Исчезновение всякого прилагательного, с эналлагой или без, обеспечивается утопией: «невозможной наукой о единичном существе» (с. 110). Во времена допечальные, во времена беспечальные и внутрипещерные, такую утопию было незачем предлагать. Барт стремился лишь к возможной науке, пусть даже новой. Тогда, рядом с этой возможной наукой, эналлага оставалась ненадежным напоминанием о чувственности. Вне Пещеры, в комнате, освещенной печалью, при неподвижном, как Солнце, свете печали, в месте, которое располагается по ту сторону равнодушной physis и потому заслуживает, по смыслу составляющих его морфем, имени мета-физического, — чувственность спасена, поскольку в режиме утраты она подводится под сверхчувственную Идею. Напоминания о ней, дотоле столь важные для Барта, исчезают. Не в темноте и сомнении, а в ясном сиянии, где все угасает, благодаря безмолвной истине.

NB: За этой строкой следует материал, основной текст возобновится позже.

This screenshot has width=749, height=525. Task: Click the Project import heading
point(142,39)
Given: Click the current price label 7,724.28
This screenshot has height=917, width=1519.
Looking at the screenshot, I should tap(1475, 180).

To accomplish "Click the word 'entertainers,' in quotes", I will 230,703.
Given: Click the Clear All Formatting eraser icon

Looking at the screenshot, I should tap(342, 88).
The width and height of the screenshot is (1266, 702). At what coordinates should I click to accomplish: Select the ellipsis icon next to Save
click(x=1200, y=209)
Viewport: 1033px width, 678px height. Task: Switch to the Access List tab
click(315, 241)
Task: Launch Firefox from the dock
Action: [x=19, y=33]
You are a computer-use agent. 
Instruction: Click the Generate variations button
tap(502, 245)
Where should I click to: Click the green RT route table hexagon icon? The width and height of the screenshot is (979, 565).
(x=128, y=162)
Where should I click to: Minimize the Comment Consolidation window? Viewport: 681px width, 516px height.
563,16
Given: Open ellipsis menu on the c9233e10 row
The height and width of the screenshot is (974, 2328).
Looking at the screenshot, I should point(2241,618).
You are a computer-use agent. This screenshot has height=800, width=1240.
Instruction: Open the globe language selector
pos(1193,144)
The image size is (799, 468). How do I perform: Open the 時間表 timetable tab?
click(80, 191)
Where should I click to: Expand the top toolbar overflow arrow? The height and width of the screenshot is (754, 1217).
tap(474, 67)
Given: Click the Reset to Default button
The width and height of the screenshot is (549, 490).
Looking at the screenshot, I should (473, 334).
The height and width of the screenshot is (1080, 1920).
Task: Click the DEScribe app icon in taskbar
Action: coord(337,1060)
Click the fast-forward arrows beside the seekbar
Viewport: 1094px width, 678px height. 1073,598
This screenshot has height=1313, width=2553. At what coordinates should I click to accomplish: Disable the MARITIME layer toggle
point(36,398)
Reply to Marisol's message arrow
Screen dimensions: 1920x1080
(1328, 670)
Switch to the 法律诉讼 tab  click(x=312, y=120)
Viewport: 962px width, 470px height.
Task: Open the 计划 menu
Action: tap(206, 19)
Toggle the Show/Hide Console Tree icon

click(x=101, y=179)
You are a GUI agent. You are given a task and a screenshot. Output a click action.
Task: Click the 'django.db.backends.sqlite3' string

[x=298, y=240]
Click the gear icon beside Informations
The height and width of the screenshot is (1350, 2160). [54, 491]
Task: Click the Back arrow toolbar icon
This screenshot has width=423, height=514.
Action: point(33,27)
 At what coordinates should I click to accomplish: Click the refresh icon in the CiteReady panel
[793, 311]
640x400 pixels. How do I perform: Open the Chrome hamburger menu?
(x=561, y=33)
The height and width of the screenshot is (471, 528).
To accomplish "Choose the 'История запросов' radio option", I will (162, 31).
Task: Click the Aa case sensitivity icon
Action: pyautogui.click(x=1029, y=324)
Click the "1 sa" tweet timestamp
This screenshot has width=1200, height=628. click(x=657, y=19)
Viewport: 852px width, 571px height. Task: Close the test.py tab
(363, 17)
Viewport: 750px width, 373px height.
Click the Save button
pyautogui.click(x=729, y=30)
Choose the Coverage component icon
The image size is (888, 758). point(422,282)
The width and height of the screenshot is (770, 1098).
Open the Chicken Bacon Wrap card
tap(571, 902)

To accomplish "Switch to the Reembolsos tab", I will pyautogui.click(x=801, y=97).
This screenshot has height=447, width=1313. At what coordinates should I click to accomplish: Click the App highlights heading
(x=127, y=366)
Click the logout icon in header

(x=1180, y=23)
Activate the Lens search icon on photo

Ибо нет ни Христа, ни Бога, ни Слова. Судя по всему, Барт полагал, что платонизм печали доступен лишь неверующему христианину.

Послесловие

Я уже высказывался о Ролане Барте в книге «Структуральное странствие» (Milner Jean-Claude. Le Périple structural. Paris: Le Seuil, 2002. P. 115–129). Тогда моей задачей было показать программу и внутреннюю логику того, что назвали структурализмом. Я по-прежнему считаю, что этот замысел был уместен; доказательством может служить хотя бы раздражение, которое он вызвал у иных полузнатоков. Во всяком случае, он позволял выявить историческую и доктринальную значимость этого момента в развитии мысли. В результате едва ли беспримерного процесса наука и общественное мнение на какое-то время сомкнулись друг с другом. В этом решающую роль сыграл Барт, выступая как представитель theoria перед doxa и при этом никогда не уступая в главном.